Los subsidios agrícolas fueron uno de los tres temas de la agenda de los presidentes George Bush y Vicente Fox en la Cumbre de la APEC.
Más que amarillismo existe preocupación de diversos sectores por los 180 mil millones de dólares que los Estados Unidos otorgarán durante los próximos diez años a sus productores para que mantengan los buenos precios de sus mercancías y sigan siendo competitivos.
En México el presupuesto real para el desarrollo rural es de poco más de 35 mil millones de pesos en este año, y en lo único que están trabajando las autoridades para proteger a los agricultores es un blindaje, que más que subsidios considera mantener aranceles, aunque a decir verdad, la crisis del campo no se resuelve sólo con dinero.

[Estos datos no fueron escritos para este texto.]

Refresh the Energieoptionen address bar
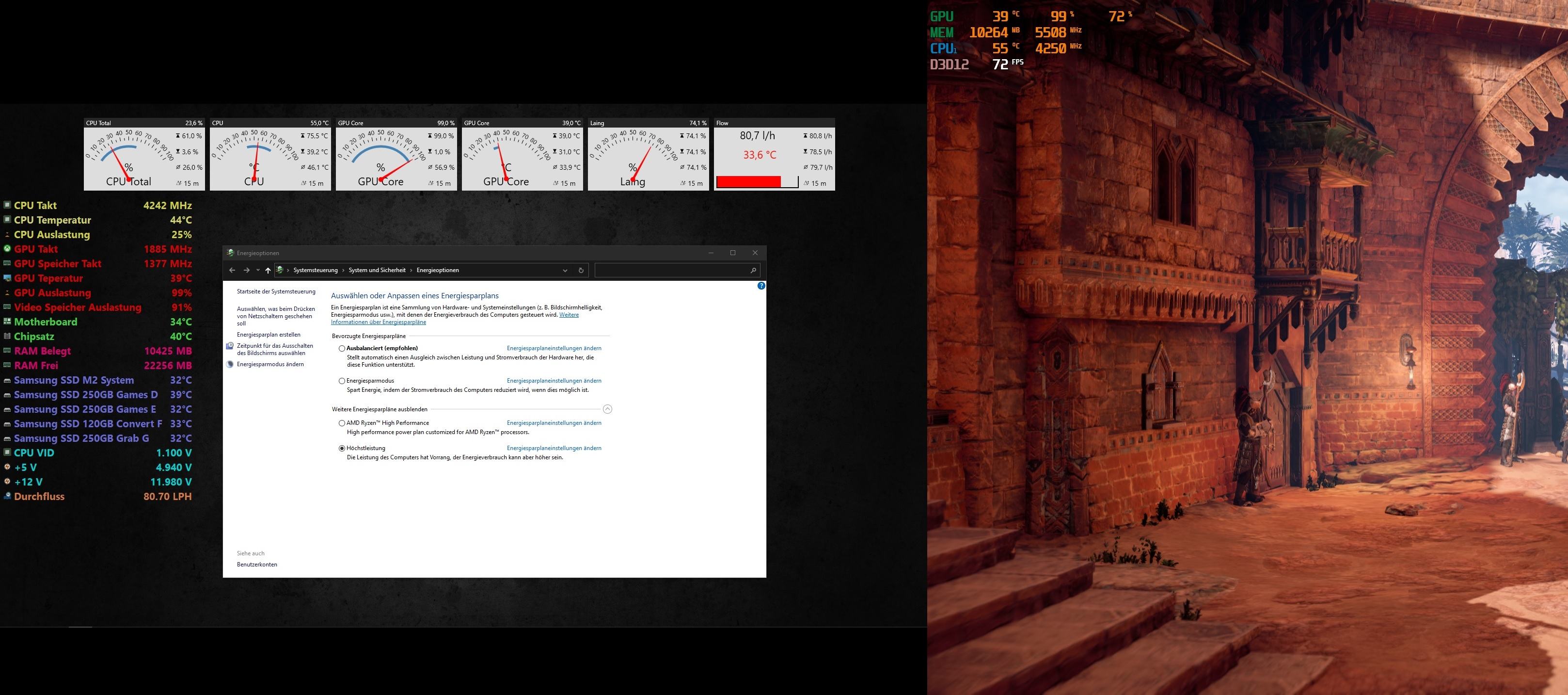This screenshot has width=1568, height=695. point(581,271)
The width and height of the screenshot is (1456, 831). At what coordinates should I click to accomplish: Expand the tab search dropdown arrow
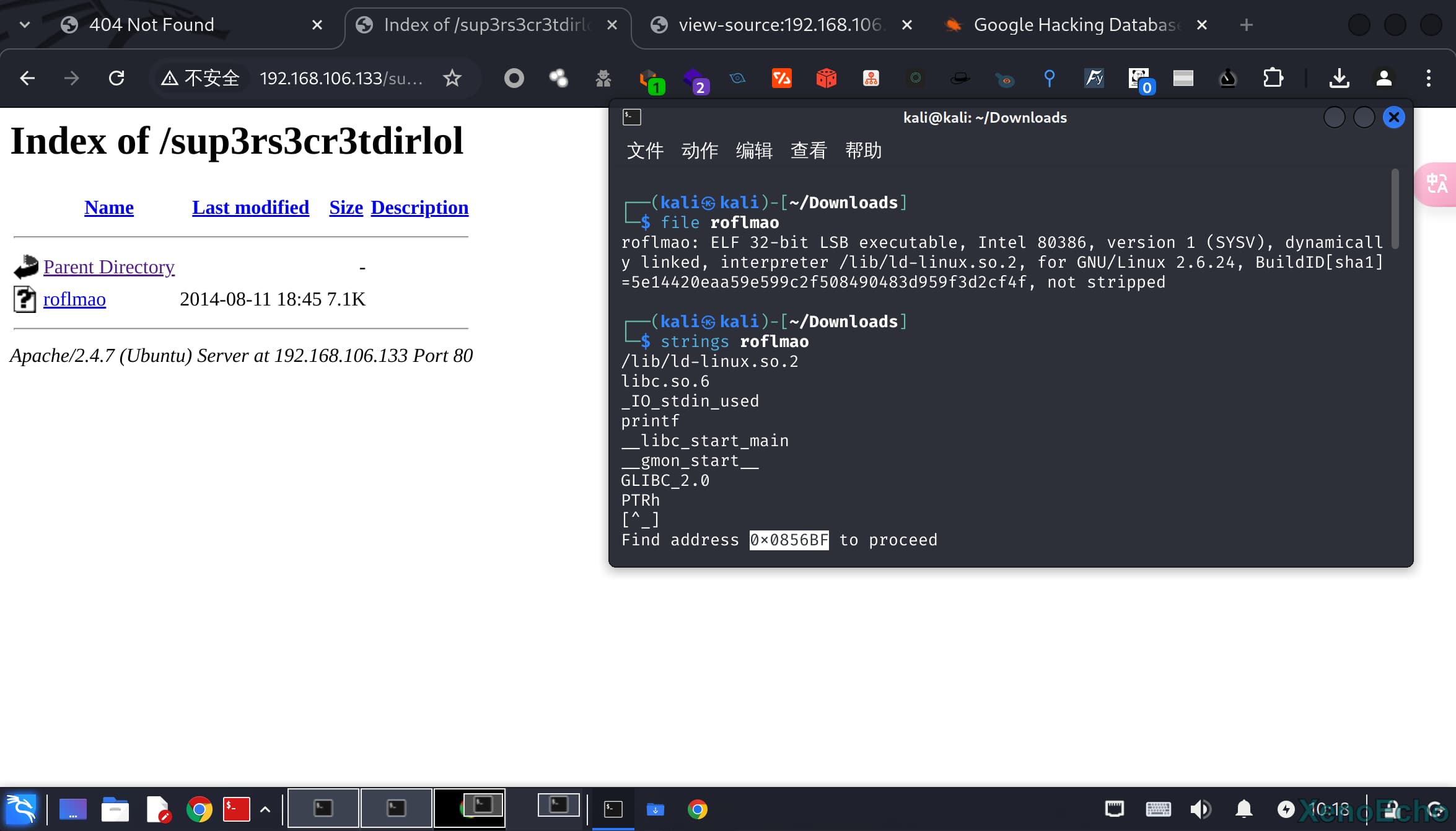click(25, 25)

Hace 10 años, México negoció en el TLC un cambio estructural que debió haber contemplado mayor productividad, modernización, diversificación, tecnificación del proceso productivo en incrementar el ingreso de los productores, todo con el fin de prepararlo para prepararlo para la apertura total.
El futuro nos alcanzó y parece, nada más parece que no hicimos nada por lo que será difícil, mucho más cuando las condiciones para el libre intercambio comercial las imponen nuestros buenos vecinos.